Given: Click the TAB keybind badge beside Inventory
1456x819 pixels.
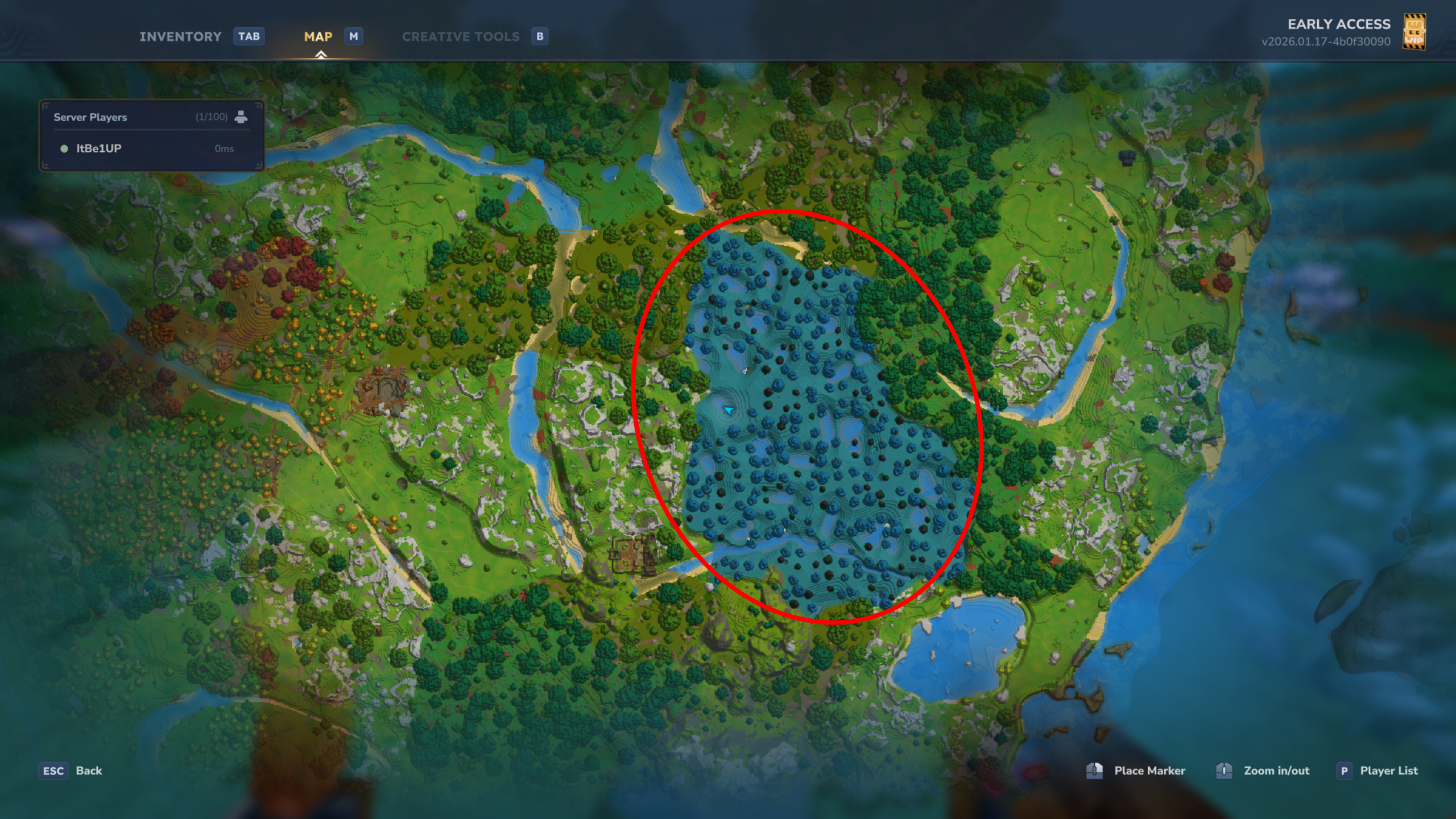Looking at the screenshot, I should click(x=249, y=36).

#####

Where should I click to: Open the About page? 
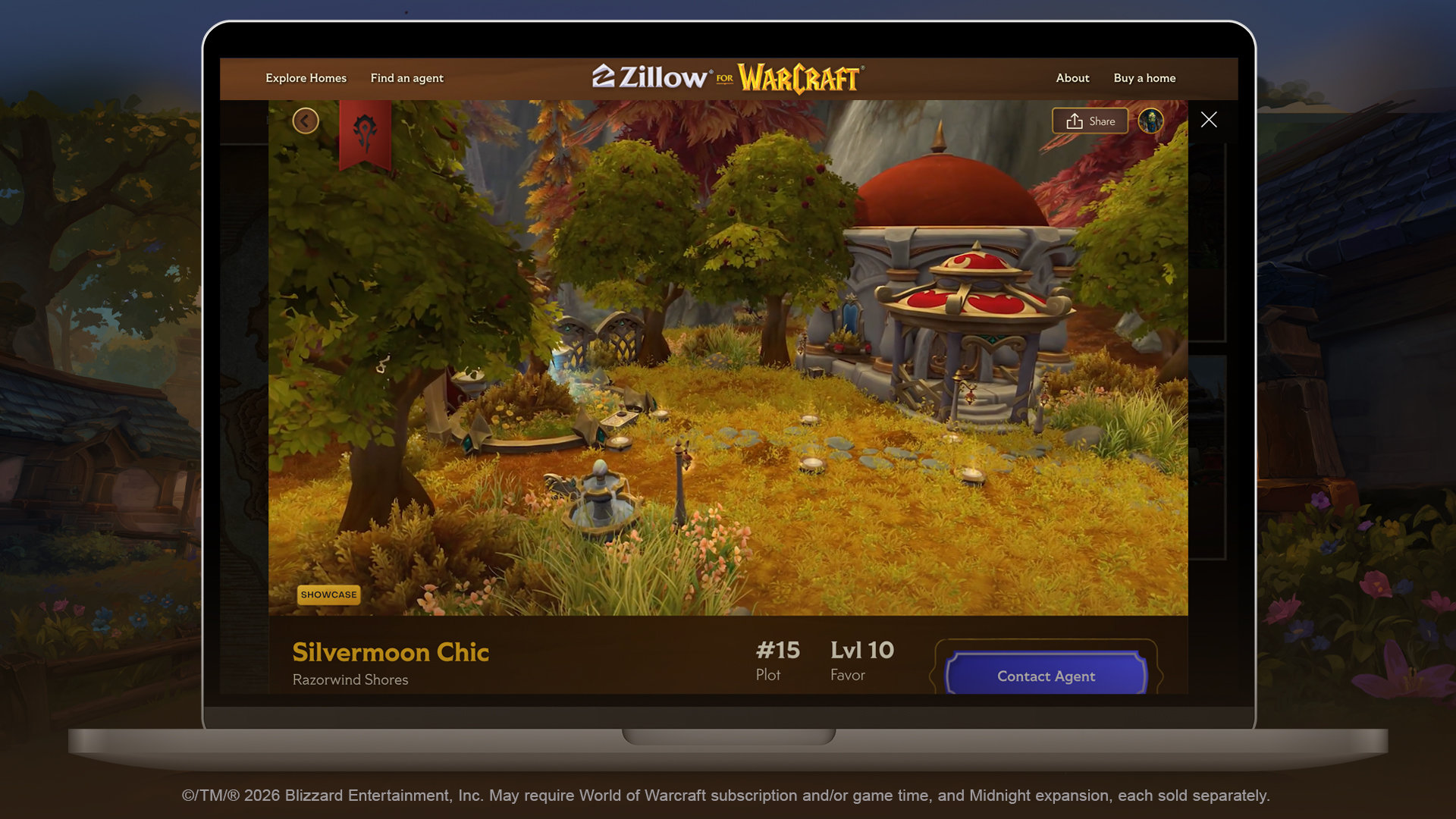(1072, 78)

#####

▶ [REQUIREMENT]: Please rewrite the records from the line with "Given: Click the" up to and including the line with "Looking at the", swapping "keybind badge" for "shortcut label" and keeping everything else the same. Omit the pictures from your answer.

▶ [REPLY]:
Given: Click the TAB shortcut label beside Inventory
1456x819 pixels.
Looking at the screenshot, I should click(x=249, y=36).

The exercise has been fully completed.